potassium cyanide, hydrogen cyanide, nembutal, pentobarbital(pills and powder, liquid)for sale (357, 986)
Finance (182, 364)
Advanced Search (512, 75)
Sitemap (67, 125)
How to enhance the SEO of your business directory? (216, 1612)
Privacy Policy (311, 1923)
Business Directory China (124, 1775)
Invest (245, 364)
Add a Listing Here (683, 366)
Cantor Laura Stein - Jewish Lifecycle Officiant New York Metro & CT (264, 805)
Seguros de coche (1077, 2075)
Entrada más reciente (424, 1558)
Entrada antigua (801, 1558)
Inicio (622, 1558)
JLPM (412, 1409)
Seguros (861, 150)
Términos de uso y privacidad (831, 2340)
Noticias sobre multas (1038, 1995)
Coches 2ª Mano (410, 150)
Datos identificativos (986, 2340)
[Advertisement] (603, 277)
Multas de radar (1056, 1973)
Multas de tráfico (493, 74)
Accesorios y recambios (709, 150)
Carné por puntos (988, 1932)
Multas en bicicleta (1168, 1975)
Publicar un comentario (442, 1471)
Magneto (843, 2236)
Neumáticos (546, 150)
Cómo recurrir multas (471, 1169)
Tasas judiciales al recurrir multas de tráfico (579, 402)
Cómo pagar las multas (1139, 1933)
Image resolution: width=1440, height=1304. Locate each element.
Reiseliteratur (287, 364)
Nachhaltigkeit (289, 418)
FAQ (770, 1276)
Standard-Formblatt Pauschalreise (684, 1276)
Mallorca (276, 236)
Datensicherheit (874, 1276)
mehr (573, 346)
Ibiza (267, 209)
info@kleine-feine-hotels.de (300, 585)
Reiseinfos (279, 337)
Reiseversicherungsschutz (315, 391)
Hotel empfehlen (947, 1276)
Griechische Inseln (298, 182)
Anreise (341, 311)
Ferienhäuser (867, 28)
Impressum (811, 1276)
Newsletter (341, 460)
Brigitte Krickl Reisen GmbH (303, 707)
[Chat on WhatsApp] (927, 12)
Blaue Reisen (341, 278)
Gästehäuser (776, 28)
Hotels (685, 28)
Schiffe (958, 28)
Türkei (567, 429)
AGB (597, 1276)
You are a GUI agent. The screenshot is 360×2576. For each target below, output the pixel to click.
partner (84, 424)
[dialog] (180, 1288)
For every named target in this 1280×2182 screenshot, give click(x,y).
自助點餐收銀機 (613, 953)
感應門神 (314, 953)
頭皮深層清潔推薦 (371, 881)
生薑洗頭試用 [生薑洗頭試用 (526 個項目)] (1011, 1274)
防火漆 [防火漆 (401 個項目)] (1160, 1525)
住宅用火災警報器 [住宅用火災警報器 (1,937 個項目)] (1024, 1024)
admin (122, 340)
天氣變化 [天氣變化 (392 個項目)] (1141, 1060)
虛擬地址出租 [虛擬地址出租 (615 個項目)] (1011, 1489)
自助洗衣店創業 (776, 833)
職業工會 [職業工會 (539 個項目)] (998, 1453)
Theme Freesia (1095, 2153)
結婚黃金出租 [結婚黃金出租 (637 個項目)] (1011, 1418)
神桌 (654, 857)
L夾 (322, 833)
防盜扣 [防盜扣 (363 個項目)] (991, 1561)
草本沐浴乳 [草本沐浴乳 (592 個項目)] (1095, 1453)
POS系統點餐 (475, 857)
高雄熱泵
▬▬▬▬▬▬▬▬▬▬
• _SHORT PROBLEM_
Turn the records above into a Markdown table with two columns, Row and Line, giving each line its row number and leaving out blank lines.

• _RESPONSE_
| Row | Line |
|---|---|
| 1 | potassium cyanide, hydrogen cyanide, nembutal, pentobarbital(pills and powder, liquid)for sale (357, 986) |
| 2 | Finance (182, 364) |
| 3 | Advanced Search (512, 75) |
| 4 | Sitemap (67, 125) |
| 5 | How to enhance the SEO of your business directory? (216, 1612) |
| 6 | Privacy Policy (311, 1923) |
| 7 | Business Directory China (124, 1775) |
| 8 | Invest (245, 364) |
| 9 | Add a Listing Here (683, 366) |
| 10 | Cantor Laura Stein - Jewish Lifecycle Officiant New York Metro & CT (264, 805) |
| 11 | Seguros de coche (1077, 2075) |
| 12 | Entrada más reciente (424, 1558) |
| 13 | Entrada antigua (801, 1558) |
| 14 | Inicio (622, 1558) |
| 15 | JLPM (412, 1409) |
| 16 | Seguros (861, 150) |
| 17 | Términos de uso y privacidad (831, 2340) |
| 18 | Noticias sobre multas (1038, 1995) |
| 19 | Coches 2ª Mano (410, 150) |
| 20 | Datos identificativos (986, 2340) |
| 21 | [Advertisement] (603, 277) |
| 22 | Multas de radar (1056, 1973) |
| 23 | Multas de tráfico (493, 74) |
| 24 | Accesorios y recambios (709, 150) |
| 25 | Carné por puntos (988, 1932) |
| 26 | Multas en bicicleta (1168, 1975) |
| 27 | Publicar un comentario (442, 1471) |
| 28 | Magneto (843, 2236) |
| 29 | Neumáticos (546, 150) |
| 30 | Cómo recurrir multas (471, 1169) |
| 31 | Tasas judiciales al recurrir multas de tráfico (579, 402) |
| 32 | Cómo pagar las multas (1139, 1933) |
| 33 | Image resolution: width=1440, height=1304. Locate each element. |
| 34 | Reiseliteratur (287, 364) |
| 35 | Nachhaltigkeit (289, 418) |
| 36 | FAQ (770, 1276) |
| 37 | Standard-Formblatt Pauschalreise (684, 1276) |
| 38 | Mallorca (276, 236) |
| 39 | Datensicherheit (874, 1276) |
| 40 | mehr (573, 346) |
| 41 | Ibiza (267, 209) |
| 42 | info@kleine-feine-hotels.de (300, 585) |
| 43 | Reiseinfos (279, 337) |
| 44 | Reiseversicherungsschutz (315, 391) |
| 45 | Hotel empfehlen (947, 1276) |
| 46 | Griechische Inseln (298, 182) |
| 47 | Anreise (341, 311) |
| 48 | Ferienhäuser (867, 28) |
| 49 | Impressum (811, 1276) |
| 50 | Newsletter (341, 460) |
| 51 | Brigitte Krickl Reisen GmbH (303, 707) |
| 52 | [Chat on WhatsApp] (927, 12) |
| 53 | Blaue Reisen (341, 278) |
| 54 | Gästehäuser (776, 28) |
| 55 | Hotels (685, 28) |
| 56 | Schiffe (958, 28) |
| 57 | Türkei (567, 429) |
| 58 | AGB (597, 1276) |
| 59 | You are a GUI agent. The screenshot is 360×2576. For each target below, output the pixel to click. |
| 60 | partner (84, 424) |
| 61 | [dialog] (180, 1288) |
| 62 | For every named target in this 1280×2182 screenshot, give click(x,y). |
| 63 | 自助點餐收銀機 (613, 953) |
| 64 | 感應門神 (314, 953) |
| 65 | 頭皮深層清潔推薦 (371, 881) |
| 66 | 生薑洗頭試用 [生薑洗頭試用 (526 個項目)] (1011, 1274) |
| 67 | 防火漆 [防火漆 (401 個項目)] (1160, 1525) |
| 68 | 住宅用火災警報器 [住宅用火災警報器 (1,937 個項目)] (1024, 1024) |
| 69 | admin (122, 340) |
| 70 | 天氣變化 [天氣變化 (392 個項目)] (1141, 1060) |
| 71 | 虛擬地址出租 [虛擬地址出租 (615 個項目)] (1011, 1489) |
| 72 | 自助洗衣店創業 (776, 833) |
| 73 | 職業工會 [職業工會 (539 個項目)] (998, 1453) |
| 74 | Theme Freesia (1095, 2153) |
| 75 | 結婚黃金出租 [結婚黃金出租 (637 個項目)] (1011, 1418) |
| 76 | 神桌 (654, 857) |
| 77 | L夾 (322, 833) |
| 78 | 防盜扣 [防盜扣 (363 個項目)] (991, 1561) |
| 79 | 草本沐浴乳 [草本沐浴乳 (592 個項目)] (1095, 1453) |
| 80 | POS系統點餐 (475, 857) |
| 81 | 高雄熱泵 |